» **Work task**
Copy exactly, please, the lines of the data from its start through the line containing "Greenland (89, 1734)".

Records from a dataset
'''
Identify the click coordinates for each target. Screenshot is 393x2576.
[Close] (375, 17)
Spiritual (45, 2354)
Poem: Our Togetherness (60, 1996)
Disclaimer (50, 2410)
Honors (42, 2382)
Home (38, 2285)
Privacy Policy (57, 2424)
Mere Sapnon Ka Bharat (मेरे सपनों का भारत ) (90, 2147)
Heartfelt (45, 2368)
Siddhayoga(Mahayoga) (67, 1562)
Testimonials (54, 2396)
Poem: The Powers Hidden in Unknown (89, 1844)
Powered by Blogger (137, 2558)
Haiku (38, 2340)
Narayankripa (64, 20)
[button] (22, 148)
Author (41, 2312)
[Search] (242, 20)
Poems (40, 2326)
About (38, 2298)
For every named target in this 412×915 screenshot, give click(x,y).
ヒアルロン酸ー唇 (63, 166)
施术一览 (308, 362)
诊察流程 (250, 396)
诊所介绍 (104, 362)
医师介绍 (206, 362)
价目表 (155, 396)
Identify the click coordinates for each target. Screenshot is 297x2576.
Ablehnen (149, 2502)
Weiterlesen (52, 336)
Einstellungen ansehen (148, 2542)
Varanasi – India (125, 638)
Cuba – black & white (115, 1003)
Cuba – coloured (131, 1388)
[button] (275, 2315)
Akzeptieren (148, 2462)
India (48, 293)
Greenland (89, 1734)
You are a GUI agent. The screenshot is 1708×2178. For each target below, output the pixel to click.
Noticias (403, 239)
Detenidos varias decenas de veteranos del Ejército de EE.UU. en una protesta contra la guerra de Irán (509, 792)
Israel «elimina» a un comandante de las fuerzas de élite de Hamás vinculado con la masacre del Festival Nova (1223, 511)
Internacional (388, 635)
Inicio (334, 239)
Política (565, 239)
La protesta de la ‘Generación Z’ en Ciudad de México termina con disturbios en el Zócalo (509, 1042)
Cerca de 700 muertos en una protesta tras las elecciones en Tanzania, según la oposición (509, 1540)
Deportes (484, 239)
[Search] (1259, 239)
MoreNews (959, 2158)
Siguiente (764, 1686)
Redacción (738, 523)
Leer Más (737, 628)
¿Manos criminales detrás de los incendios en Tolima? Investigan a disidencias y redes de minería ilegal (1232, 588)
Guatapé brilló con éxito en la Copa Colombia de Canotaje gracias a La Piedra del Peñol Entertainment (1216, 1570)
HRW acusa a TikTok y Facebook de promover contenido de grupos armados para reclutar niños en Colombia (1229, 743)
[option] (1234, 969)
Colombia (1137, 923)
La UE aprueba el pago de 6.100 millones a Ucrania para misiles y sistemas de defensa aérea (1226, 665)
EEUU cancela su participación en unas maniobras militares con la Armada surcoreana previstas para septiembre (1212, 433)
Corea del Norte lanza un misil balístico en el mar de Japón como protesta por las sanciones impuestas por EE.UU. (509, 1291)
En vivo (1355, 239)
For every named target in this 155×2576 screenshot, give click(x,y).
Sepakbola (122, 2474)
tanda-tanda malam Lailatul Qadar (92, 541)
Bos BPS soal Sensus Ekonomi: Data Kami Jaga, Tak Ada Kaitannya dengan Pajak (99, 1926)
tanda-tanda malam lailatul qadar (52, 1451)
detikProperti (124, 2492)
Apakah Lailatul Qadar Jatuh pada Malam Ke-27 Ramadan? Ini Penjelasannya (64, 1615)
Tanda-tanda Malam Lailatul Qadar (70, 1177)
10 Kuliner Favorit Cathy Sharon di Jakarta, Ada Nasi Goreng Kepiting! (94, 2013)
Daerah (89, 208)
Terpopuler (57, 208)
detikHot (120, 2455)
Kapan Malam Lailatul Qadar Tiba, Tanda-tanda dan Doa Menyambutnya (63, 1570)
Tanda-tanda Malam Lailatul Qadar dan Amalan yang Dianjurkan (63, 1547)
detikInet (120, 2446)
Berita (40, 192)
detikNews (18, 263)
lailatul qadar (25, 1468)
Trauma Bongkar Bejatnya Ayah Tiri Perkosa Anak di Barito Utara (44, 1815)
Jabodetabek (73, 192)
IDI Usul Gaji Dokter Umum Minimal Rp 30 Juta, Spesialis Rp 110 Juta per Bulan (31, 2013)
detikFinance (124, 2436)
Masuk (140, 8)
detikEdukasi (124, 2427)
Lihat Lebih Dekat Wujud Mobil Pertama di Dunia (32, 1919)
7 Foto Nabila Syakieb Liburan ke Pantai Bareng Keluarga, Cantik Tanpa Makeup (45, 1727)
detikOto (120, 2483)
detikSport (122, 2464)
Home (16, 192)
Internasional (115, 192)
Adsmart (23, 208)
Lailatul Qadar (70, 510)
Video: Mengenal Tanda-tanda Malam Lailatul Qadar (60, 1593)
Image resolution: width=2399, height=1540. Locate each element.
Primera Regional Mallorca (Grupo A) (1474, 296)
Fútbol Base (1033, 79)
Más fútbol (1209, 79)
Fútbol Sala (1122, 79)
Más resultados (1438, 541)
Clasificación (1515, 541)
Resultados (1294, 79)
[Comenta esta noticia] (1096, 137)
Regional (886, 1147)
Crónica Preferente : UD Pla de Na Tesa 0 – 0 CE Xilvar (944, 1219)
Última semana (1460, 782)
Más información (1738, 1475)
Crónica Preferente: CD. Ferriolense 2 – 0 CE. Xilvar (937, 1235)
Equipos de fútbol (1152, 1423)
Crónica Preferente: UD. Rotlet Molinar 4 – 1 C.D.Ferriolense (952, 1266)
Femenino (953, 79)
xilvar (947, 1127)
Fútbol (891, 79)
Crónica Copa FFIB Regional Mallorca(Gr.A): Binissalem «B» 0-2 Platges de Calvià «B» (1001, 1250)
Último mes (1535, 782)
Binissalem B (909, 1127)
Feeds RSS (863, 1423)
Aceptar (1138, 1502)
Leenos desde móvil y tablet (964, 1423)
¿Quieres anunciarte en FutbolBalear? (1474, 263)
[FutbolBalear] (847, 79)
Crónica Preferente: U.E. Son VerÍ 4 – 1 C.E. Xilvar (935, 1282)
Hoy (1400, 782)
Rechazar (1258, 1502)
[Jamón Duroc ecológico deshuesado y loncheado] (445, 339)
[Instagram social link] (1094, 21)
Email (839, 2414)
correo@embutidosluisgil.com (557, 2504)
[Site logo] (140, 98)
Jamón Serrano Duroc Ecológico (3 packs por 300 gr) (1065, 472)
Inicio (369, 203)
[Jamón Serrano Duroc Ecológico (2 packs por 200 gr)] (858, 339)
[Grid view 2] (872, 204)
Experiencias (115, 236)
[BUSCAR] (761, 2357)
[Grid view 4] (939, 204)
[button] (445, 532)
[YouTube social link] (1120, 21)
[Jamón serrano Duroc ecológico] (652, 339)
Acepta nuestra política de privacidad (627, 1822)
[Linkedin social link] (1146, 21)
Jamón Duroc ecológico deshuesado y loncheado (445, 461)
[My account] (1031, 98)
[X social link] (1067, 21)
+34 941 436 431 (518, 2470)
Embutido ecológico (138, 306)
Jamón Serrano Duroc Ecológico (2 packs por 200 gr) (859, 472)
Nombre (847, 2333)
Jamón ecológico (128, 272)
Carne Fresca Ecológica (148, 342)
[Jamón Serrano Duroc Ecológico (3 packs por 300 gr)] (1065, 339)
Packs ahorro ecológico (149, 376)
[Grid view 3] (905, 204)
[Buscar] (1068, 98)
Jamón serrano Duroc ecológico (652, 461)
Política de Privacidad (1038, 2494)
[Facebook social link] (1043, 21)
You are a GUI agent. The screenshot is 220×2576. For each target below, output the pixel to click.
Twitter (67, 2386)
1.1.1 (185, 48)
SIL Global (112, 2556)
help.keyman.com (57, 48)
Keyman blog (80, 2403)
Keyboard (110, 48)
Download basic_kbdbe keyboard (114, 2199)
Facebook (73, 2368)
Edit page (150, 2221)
'''
» **Result of this exercise**
Identify the click coordinates for each target. Screenshot is 393x2576.
[Close] (375, 17)
Spiritual (45, 2354)
Poem: Our Togetherness (60, 1996)
Disclaimer (50, 2410)
Honors (42, 2382)
Home (38, 2285)
Privacy Policy (57, 2424)
Mere Sapnon Ka Bharat (मेरे सपनों का भारत ) (90, 2147)
Heartfelt (45, 2368)
Siddhayoga(Mahayoga) (67, 1562)
Testimonials (54, 2396)
Poem: The Powers Hidden in Unknown (89, 1844)
Powered by Blogger (137, 2558)
Haiku (38, 2340)
Narayankripa (64, 20)
[button] (22, 148)
Author (41, 2312)
[Search] (242, 20)
Poems (40, 2326)
About (38, 2298)
For every named target in this 412×915 screenshot, give click(x,y).
ヒアルロン酸ー唇 (63, 166)
施术一览 (308, 362)
诊察流程 (250, 396)
诊所介绍 (104, 362)
医师介绍 (206, 362)
价目表 (155, 396)
Identify the click coordinates for each target. Screenshot is 297x2576.
Ablehnen (149, 2502)
Weiterlesen (52, 336)
Einstellungen ansehen (148, 2542)
Varanasi – India (125, 638)
Cuba – black & white (115, 1003)
Cuba – coloured (131, 1388)
[button] (275, 2315)
Akzeptieren (148, 2462)
India (48, 293)
Greenland (89, 1734)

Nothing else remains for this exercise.